Conférence de presse de M. Jack Lang, ministre de l'éducation nationale, sur la mixité dans les filières scientifiques et techniques, Paris le 5 mars 2002. | vie-publique.fr | Discours publics

[ Publicité ]

Conférence de presse de M. Jack Lang, ministre de l'éducation nationale, sur la mixité dans les filières scientifiques et techniques, Paris le 5 mars 2002.

Personnalité, fonction : LANG Jack.

FRANCE. Ministre de l'éducation nationale

Circonstances : Conférence de presse "Les métiers changent, changeons d'idée sur les métiers" à Paris le 5 mars 2002

ti : Mon ambition, comme celle de l'ensemble du Ministère, est d'encourager la mixité. Nous avons une exigence et un mot d'ordre : Équité, Égalité, Parité. Il n'y a pas, d'un côté, des disciplines, des métiers pour les garçons et d'autres pour les filles. Cette vision est archaïque.

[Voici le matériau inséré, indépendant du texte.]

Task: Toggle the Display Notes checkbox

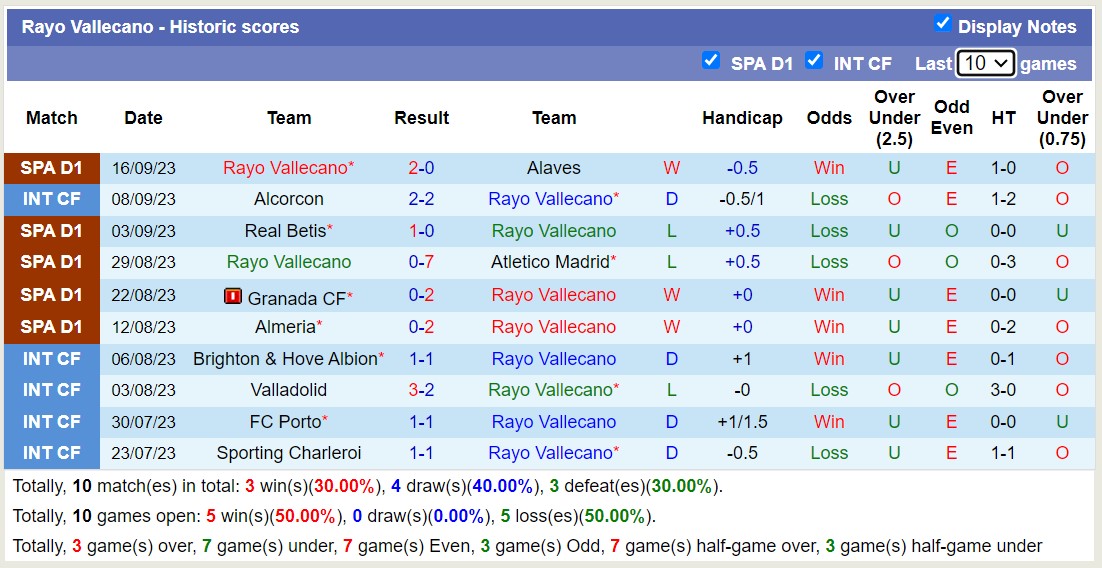Action: tap(942, 23)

Ce n'est pas qu'une question de principes, même si c'est important. C'est aussi un gâchis professionnel, une aberration économique et sociale. Les filles ont évidemment leur place dans tous les métiers. Les entreprises souhaitent pouvoir accueillir un plus grand nombre de jeunes filles dans les domaines scientifiques et techniques. Femmes ou hommes, notre pays a besoin d'un nombre croissant de personnes qualifiées en sciences et en technologie.

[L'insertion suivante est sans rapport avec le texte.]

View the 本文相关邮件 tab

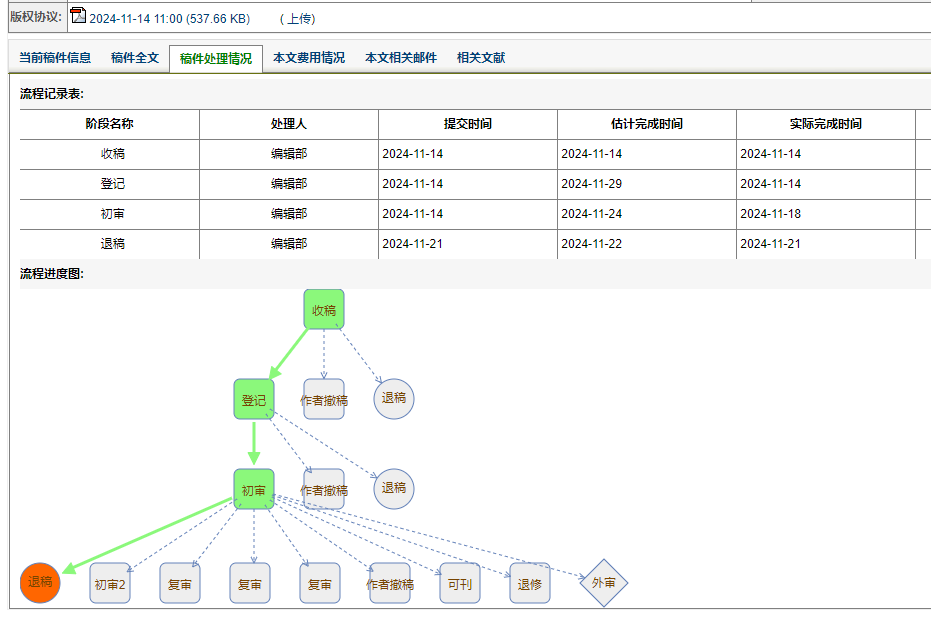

Je pense aujourd'hui particulièrement à ces métiers qui ont profondément évolué et qui ont participé à la modernisation de notre société et de ses moyens de production. Ces métiers scientifiques et techniques qui, pour de très nombreuses raisons, étaient perçus, vécus comme des métiers strictement masculins.

C'est pourquoi il faut agir le plus tôt possible, au moment où les jeunes choisissent leur voie. Or l'orientation scolaire est souvent dictée par des rôles sociaux et elle aboutit à des partages devenus traditionnels, indignes d'une société qui doit toujours chercher l'égalité. Il faut lutter contre une division sexuée des savoirs, qui est le prélude à celle des métiers.

Nous devons opérer une véritable révolution mentale, une réforme de nos habitudes et de nos catégories de pensée. Des progrès ont été accomplis depuis de nombreuses années, mais la situation est encore très variable aujourd'hui.

En terminale STI, le nombre de filles augmente de manière trop modeste. Il progresse dans les sciences, mais trop lentement. Il y a une partition entre le destin des filles et celui des garçons. Globalement, quantitativement, il y a plus de filles que de garçons à l'université. Mais les chiffres ne disent pas tout, il y a encore trop d'insuffisances et de déséquilibres. Nous devons progresser pour aboutir à une véritable, à une authentique mixité : Il faut ouvrir toutes les portes de toutes les filières aux jeunes filles de ce pays.

C'est un combat qui nécessite une mobilisation générale. Tous les acteurs de la communauté éducative doivent trouver leur place dans cette lutte et s'y engager : les enseignants bien sûr, les Conseillers d'Orientation Psychologues, les parents et les jeunes eux-mêmes.

J'insiste, l'effort doit être commun. L'école a son rôle à jouer, mais elle doit être aidée par l'ensemble de la société, des acteurs économiques, des médias jusqu'aux familles. Lorsque l'information est bien faite et l'orientation efficace, des progrès spectaculaires sont accomplis.

C'est un travail collectif. Qui peut nier que les préjugés ont la vie dure, et que les images changent parfois plus lentement que les lois ? Nous avons besoin de vous. Le partenariat avec la presse régionale et nationale, avec l'ensemble des médias est essentiel. Je crois aux vertus de l'exemplarité, aux témoignages personnels. Sachons ensemble dire halte aux clichés, aux préventions et aux idées toutes faites.